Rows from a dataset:
• • • •

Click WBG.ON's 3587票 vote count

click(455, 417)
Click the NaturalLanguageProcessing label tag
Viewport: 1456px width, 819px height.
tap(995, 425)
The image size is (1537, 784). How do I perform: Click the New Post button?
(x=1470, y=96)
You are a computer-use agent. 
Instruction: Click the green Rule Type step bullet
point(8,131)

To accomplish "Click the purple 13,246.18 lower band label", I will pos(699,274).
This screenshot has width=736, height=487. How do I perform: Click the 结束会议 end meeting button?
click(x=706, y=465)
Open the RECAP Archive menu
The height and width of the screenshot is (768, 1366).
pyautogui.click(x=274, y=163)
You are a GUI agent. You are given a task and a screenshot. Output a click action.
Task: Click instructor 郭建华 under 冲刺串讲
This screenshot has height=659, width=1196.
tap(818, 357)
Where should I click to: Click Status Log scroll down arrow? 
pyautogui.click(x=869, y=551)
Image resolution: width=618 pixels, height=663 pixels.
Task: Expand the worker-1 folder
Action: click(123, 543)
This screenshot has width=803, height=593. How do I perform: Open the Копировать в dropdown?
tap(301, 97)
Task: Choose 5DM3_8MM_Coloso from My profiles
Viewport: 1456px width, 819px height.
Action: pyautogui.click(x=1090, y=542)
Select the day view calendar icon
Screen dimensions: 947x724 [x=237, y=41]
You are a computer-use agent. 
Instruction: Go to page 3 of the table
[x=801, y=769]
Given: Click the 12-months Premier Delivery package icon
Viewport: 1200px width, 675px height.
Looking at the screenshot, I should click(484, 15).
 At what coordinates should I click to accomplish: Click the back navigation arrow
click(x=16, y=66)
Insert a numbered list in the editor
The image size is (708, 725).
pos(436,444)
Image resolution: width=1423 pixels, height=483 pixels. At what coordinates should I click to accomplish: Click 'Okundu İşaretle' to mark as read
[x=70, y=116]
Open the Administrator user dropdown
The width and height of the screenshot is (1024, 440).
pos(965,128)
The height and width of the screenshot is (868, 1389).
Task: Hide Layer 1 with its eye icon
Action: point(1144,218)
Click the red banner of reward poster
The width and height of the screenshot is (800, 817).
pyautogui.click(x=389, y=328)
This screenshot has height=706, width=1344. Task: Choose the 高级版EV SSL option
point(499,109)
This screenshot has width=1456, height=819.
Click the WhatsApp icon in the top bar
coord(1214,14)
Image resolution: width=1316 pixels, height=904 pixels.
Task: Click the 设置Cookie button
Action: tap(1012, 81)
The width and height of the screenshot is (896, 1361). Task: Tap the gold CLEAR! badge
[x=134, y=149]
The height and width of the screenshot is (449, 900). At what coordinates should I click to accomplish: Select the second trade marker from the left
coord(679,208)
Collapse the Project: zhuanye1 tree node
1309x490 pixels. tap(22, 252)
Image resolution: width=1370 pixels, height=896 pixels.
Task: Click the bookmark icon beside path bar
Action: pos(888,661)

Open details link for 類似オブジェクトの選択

• • • •

▶ **Stated exercise**: Could you rewrite the items, starting at the beginning and stopping after the line that contains "I will pos(699,274).", with the requests left as they are and each click coordinate in the answers multiplied by 0.6 and rounded to a whole number, halves rounding up?

▶ **Written solution**:
Click WBG.ON's 3587票 vote count

click(273, 250)
Click the NaturalLanguageProcessing label tag
Viewport: 1456px width, 819px height.
tap(597, 255)
The image size is (1537, 784). How do I perform: Click the New Post button?
(x=882, y=58)
You are a computer-use agent. 
Instruction: Click the green Rule Type step bullet
point(5,79)

To accomplish "Click the purple 13,246.18 lower band label", I will pos(419,164).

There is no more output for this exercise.